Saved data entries

= = = =

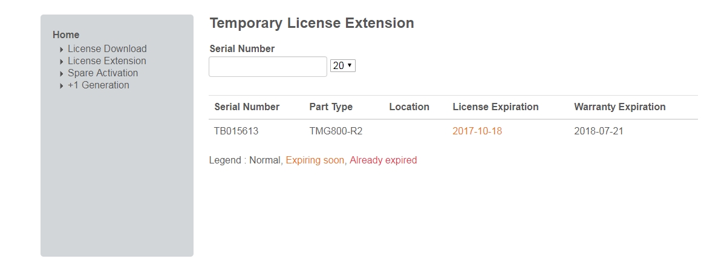Click the TMG800-R2 part type cell

click(336, 131)
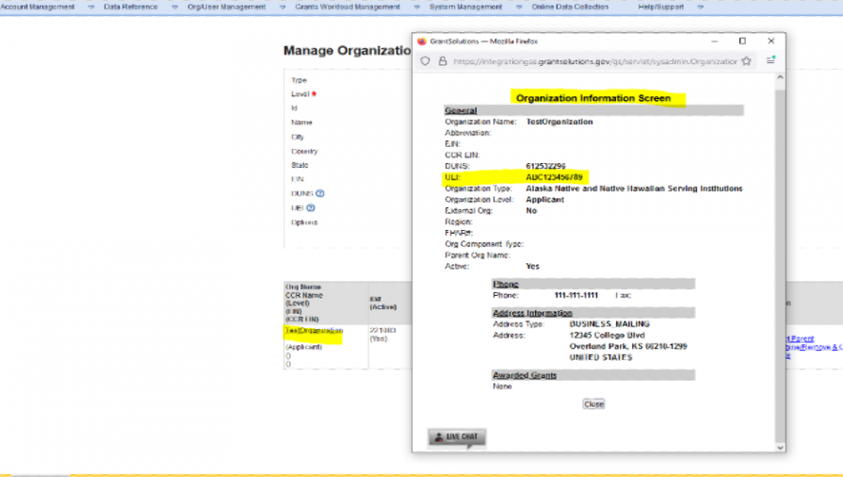This screenshot has width=843, height=477.
Task: Click the Close button in Organization Information
Action: pyautogui.click(x=593, y=404)
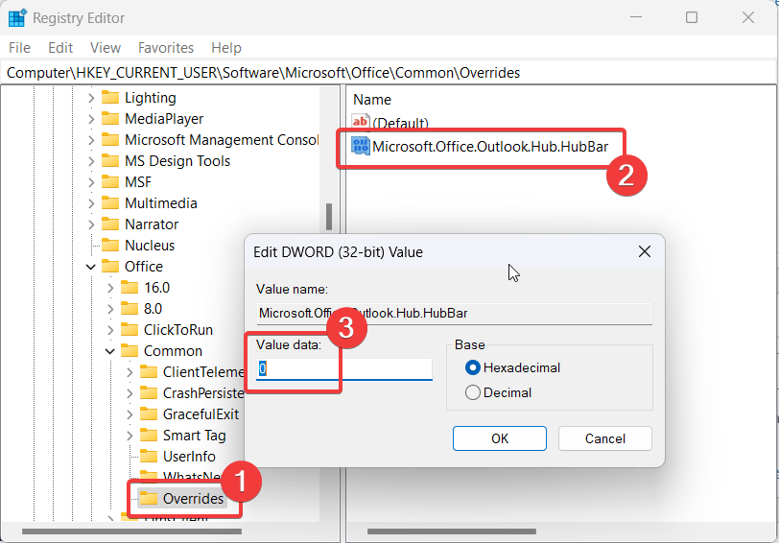
Task: Collapse the Office registry key
Action: 91,267
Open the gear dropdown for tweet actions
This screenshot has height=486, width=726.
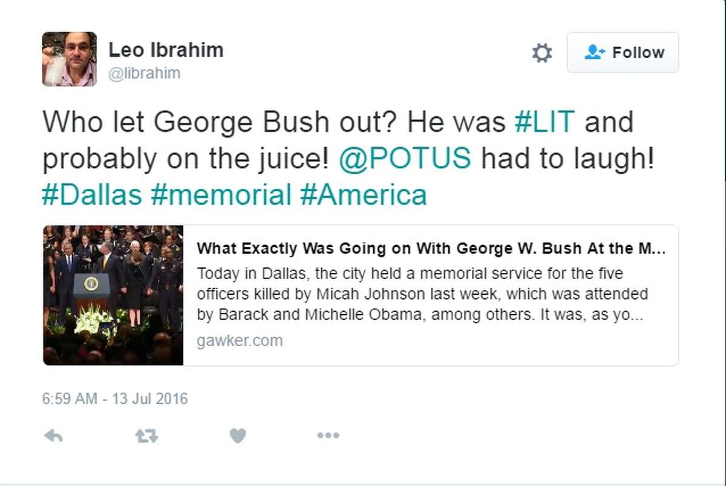pos(543,53)
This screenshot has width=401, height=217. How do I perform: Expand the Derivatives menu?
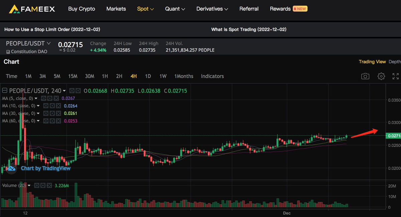(x=212, y=9)
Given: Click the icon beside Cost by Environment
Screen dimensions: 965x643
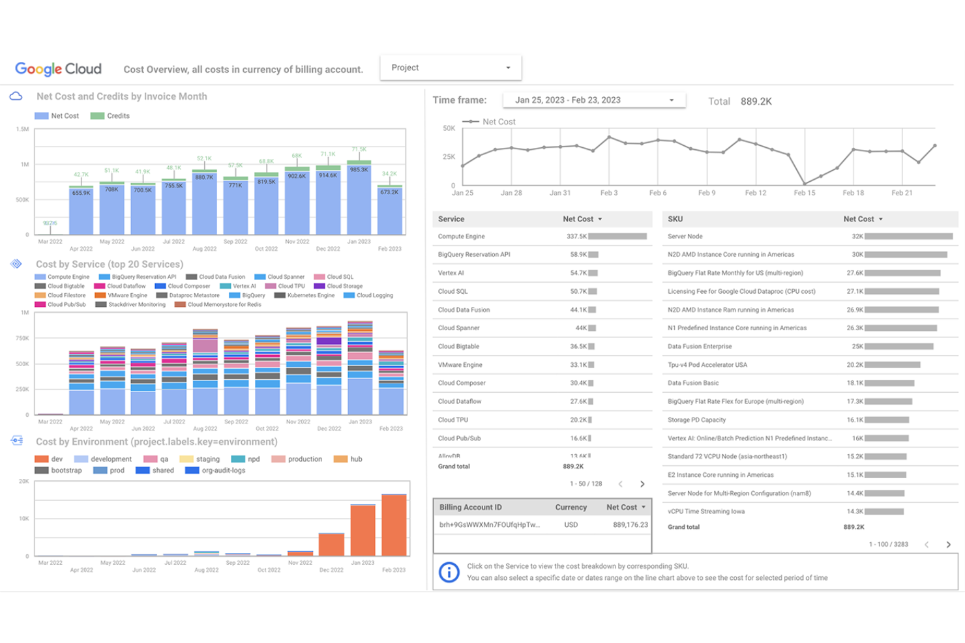Looking at the screenshot, I should 17,441.
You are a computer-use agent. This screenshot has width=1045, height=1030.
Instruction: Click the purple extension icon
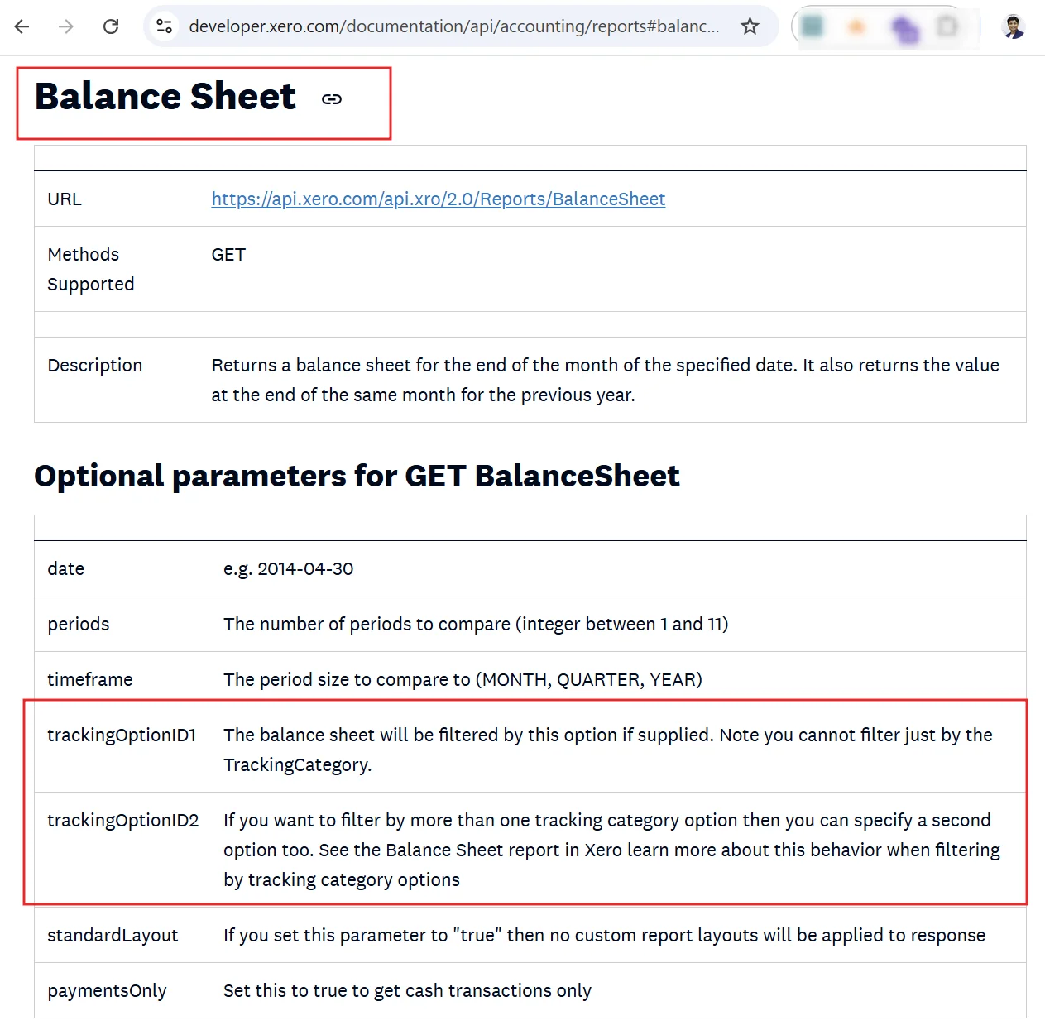click(905, 29)
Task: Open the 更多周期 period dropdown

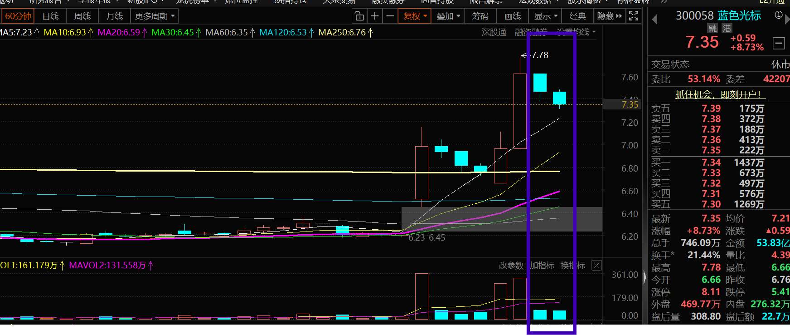Action: click(x=155, y=16)
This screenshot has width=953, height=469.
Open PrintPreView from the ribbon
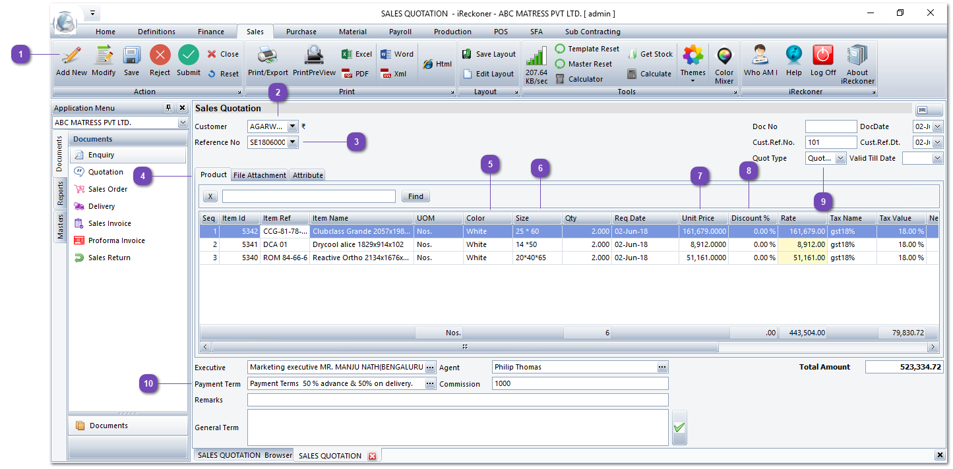point(314,56)
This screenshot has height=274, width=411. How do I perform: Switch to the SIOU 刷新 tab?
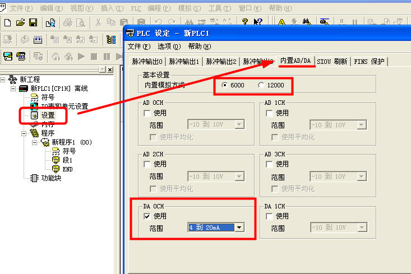tap(334, 62)
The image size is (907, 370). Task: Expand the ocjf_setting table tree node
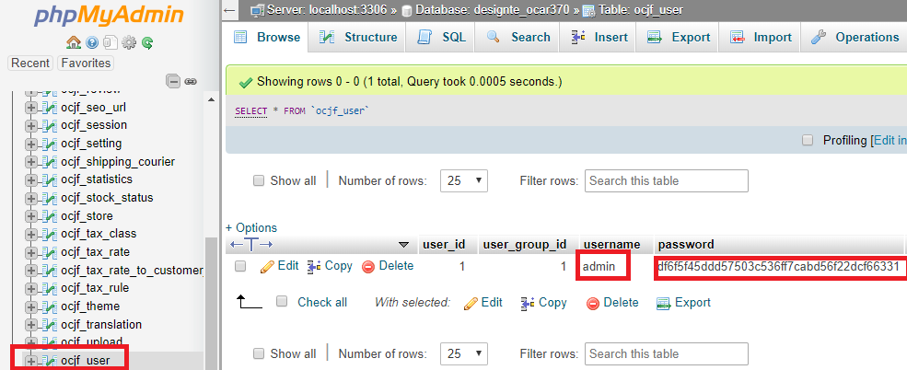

= = = =

Each line from the one containing "Open PrintPreView from the ribbon" through the last line of the data should be written out exactly. Skip the pictures, and add no other lines.

▶ **Reply to the exercise**:
Open PrintPreView from the ribbon
point(314,56)
This screenshot has height=274, width=411. How do I perform: Switch to the SIOU 刷新 tab?
tap(334, 62)
The image size is (907, 370). Task: Expand the ocjf_setting table tree node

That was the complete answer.